To help our youngest children remember the names and sounds of the letters, we practise them every morning. During this 10 minute ‘Automaticity Drill’ there is a focus on a variety of important phonological awareness and phonics skills. In this blog I will demonstrate how we approach learning letter names and sounds, although this is only one aspect of our daily routine. (We also learn new sight words, segment and blend CVC words and develop rhyming words.)

 

To begin with we listen for the first sound in words. In our first school week we looked at a Powerpoint slideshow featuring photos of objects that began with the sound /m/, such as monkey and mouse (Figure 1).

Figure 1

mou mon

 

 

 

 

We use Passey Cued Articulation to make finger movements to help us produce this sound correctly (see figure 2).

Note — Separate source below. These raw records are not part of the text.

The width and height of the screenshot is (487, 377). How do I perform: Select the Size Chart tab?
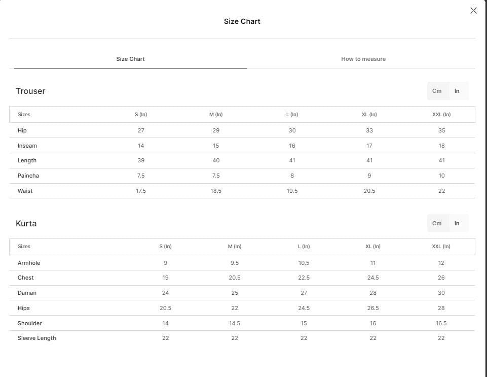130,59
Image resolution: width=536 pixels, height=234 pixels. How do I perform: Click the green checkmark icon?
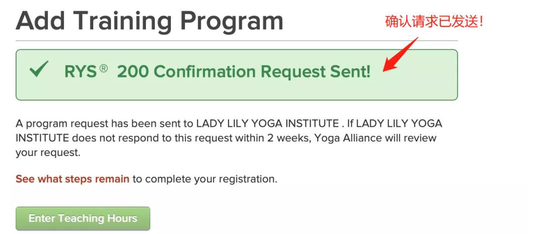[39, 70]
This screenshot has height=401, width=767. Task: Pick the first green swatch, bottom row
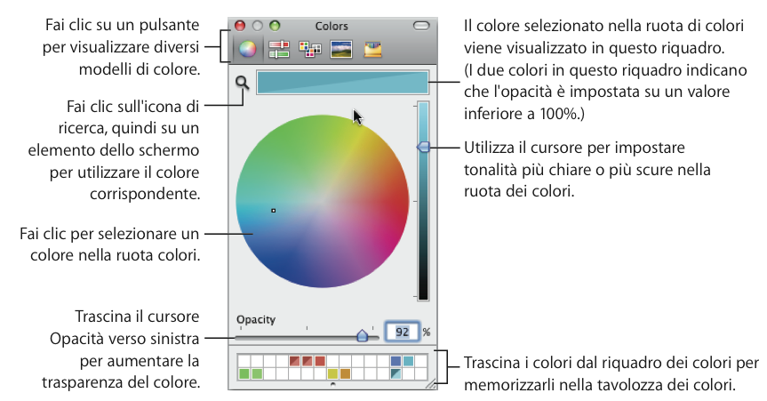244,374
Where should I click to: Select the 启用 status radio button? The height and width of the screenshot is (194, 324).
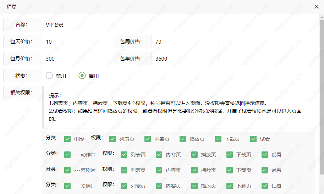[x=82, y=76]
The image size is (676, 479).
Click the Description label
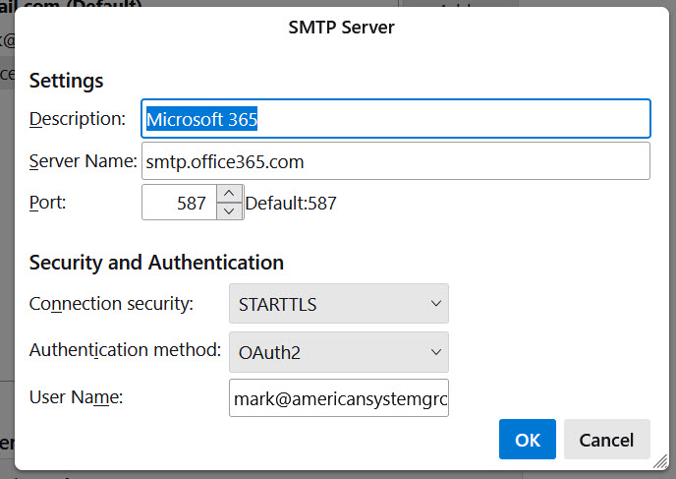click(x=78, y=119)
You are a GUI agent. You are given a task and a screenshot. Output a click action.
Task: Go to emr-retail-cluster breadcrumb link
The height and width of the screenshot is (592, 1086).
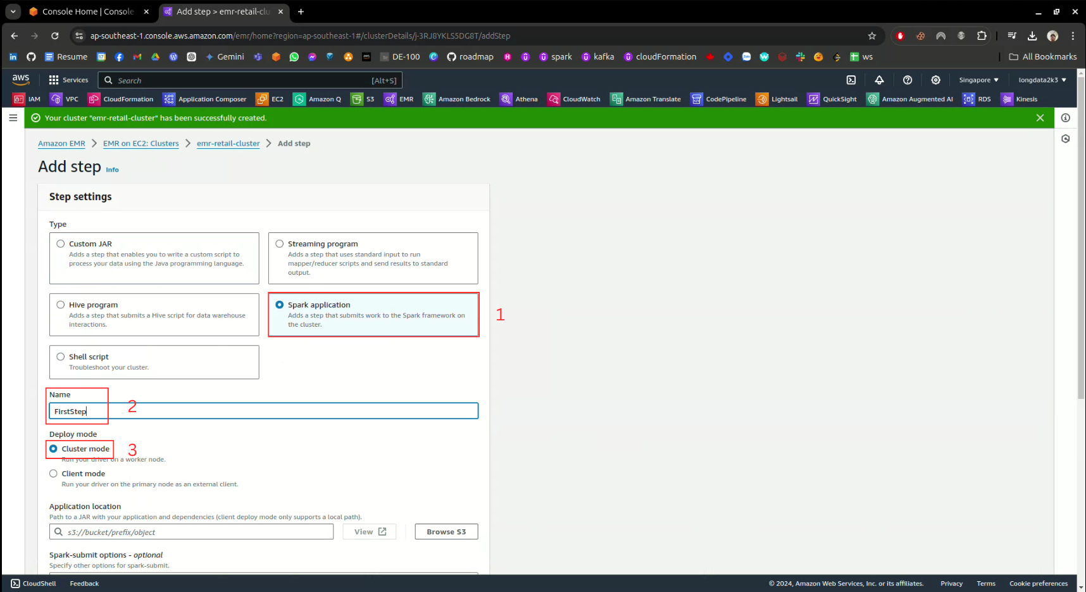(228, 144)
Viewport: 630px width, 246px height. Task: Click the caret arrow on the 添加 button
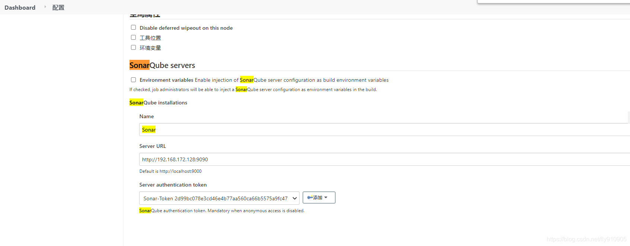[x=326, y=198]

Figure 2 Passey Cued Articulation for /m/

m

This finger cue is also a useful prompt to remember the sound. The sound /m/ is quickly followed by pictures of words beginning with other letters of the alphabet. To link with our Reading Eggs programme staff taught the sounds in the Reading Eggs order; namely s,a,t,b,c,f etc. The speech pathologist recommended that consonant blends be avoided in this early stage of practise. Thus we removed words like snake and replaced them with words like sun.

 

The children also learn to say the names of the letters using Paget Gorman Signed Speech finger signing. Finger signing slows the children down and also gives useful cues about how to recognise the shape of the letters. For example, the letter ‘m’ uses three fingers (see figure 3),

Figure 3: finger signing for letter ‘m’

mm

similar to the written formation of an ‘m’ which has 3 downward strokes. We avoid singing the alphabet to the popular alphabet song because the students invariably rush over l, m, n, o, p.

 

The third prong of the letter name/letter sound programme is to link a cue word with each sound. To avoid reinventing the wheel we have utilised the THRASS key words. For example, the THRASS cue words for ‘c’ is cat and ‘k’ is kitten. Cue words are useful when children learn to read and write. For example when spelling a new word such as cup the teacher can cue by saying ‘Cup starts with c like in cat’.

 

This programme has had many positive effects. The daily repetition has meant the new sounds are being learned and retained. We are noticing that many children are transferring their knowledge into other reading and writing situations. We have been able to teach new letters and sounds more quickly than in the past, giving flow-on effects to their literacy development. By linking their daily automaticity routine into the handwriting, reading and spelling activities the literacy programme has become more integrated.